И тут меня осеняет: Дамплинг, лежащая в больничной койке, очень похожа на осень. Вставай, Дамплинг, вставай, очнись, уже почти зима, скорей, скорей, скорей — шепчу я ей про себя, молясь, чтобы она каким-то образом меня услышала.
На кухню входит отец Дамплинг; кажется, он еще больше постарел с тех пор, как утром вместе с женой ушел в больницу к дочери. Я понимаю, что ее состояние остается тяжелым, иначе он бы так не выглядел. Я наливаю ему чашку кофе, и он вымученно улыбается мне.
— Пирог вкусно пахнет, — говорит он. — Это для бабушки Лилии?
— Почему я должна нести ее бабушке пирог? — я пытаюсь скрыть злые нотки в голосе. Он снова улыбается, будто мой вопрос его совсем не удивил.
— Она пожилой человек, — просто отвечает он.
— Да, но… — Отцу Дамплинг не нужно кричать на меня или бросаться вещами, как это делал мой отец, чтобы дать мне понять, что я зашла слишком далеко. От одного его взгляда мне хочется залезть под стол.
— У нас была небольшая группа людей, которые очень много трудились, чтобы защитить права жителей Аляски, — говорит он, и я не могу понять, как это связано с пирогом. — Мы не хотели, чтобы Аляска становилась штатом; мы хотели сохранить за собой свободы, которыми всегда пользовались.
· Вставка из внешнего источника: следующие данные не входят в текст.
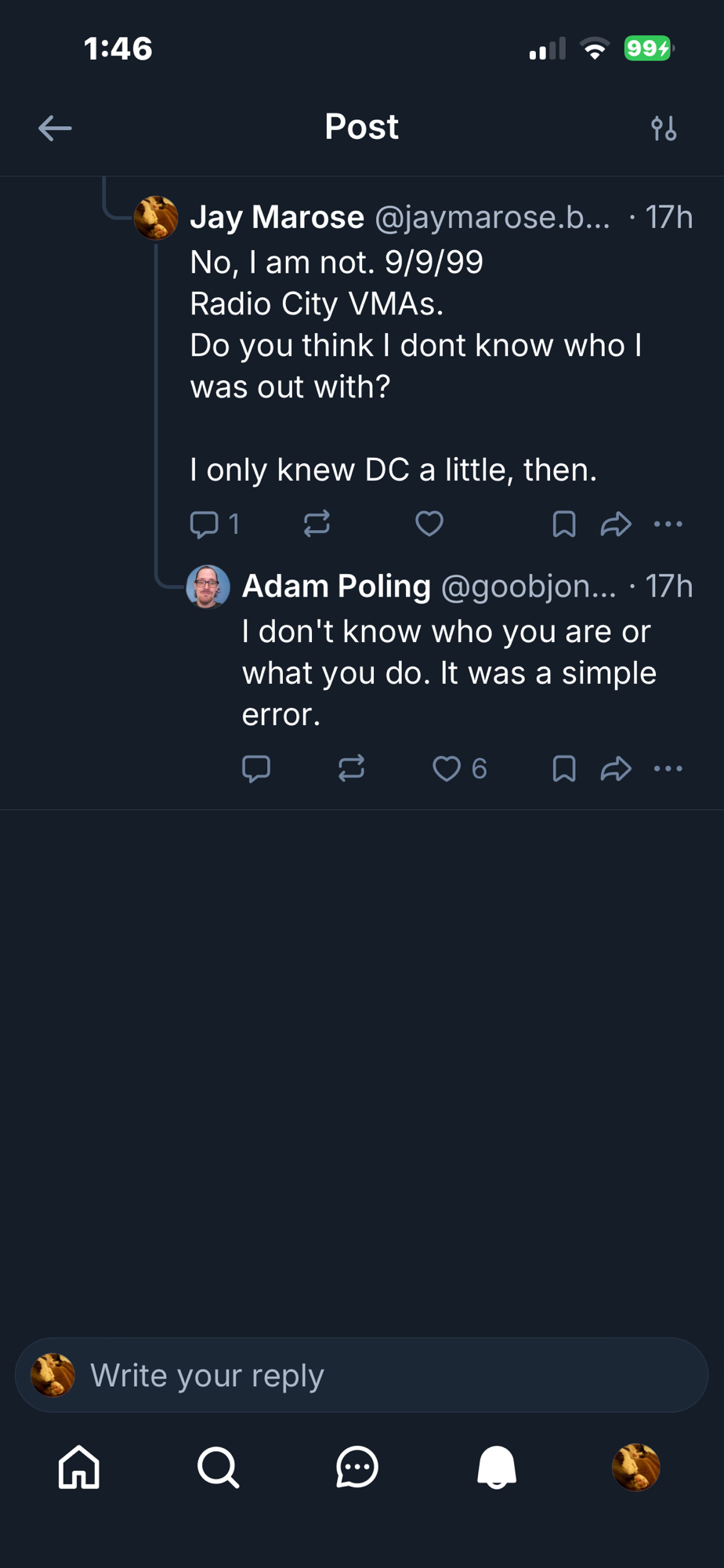
Task: Repost Adam Poling's post
Action: (x=352, y=768)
Право рыбачить и охотиться на нашей земле; право защищать нашу культуру. Самые элементарные права человека, понимаешь? И боролись за них не только автохтоны, много аляскинцев из неавтохтонных семей стояли с нами в одном ряду: мы все боялись того, что нам принесет статус штата.
Мне становится неловко, когда я вспоминаю о своем отце, который напивался в баре, пока все остальные усердно работали.
— Я должен был лететь в том самолете, — говорит отец Дамплинг. — В самолете, который разбился в Канаде и в котором погибло пятеро моих хороших друзей, включая отца Руфи и Лилии.
Я перевожу взгляд на свои фиолетовые пальцы, запятнанные ягодным соком.
— Их мама уже никогда не придет в себя, после того как потеряла мужа, и их бабушка одна пытается растить двух девочек. Разве так сложно отнести ей пирог, Дора?
— Вы знали про записку? — спрашиваю я, стараясь унять дрожь в голосе, чтобы не разочаровать отца Дамплинг.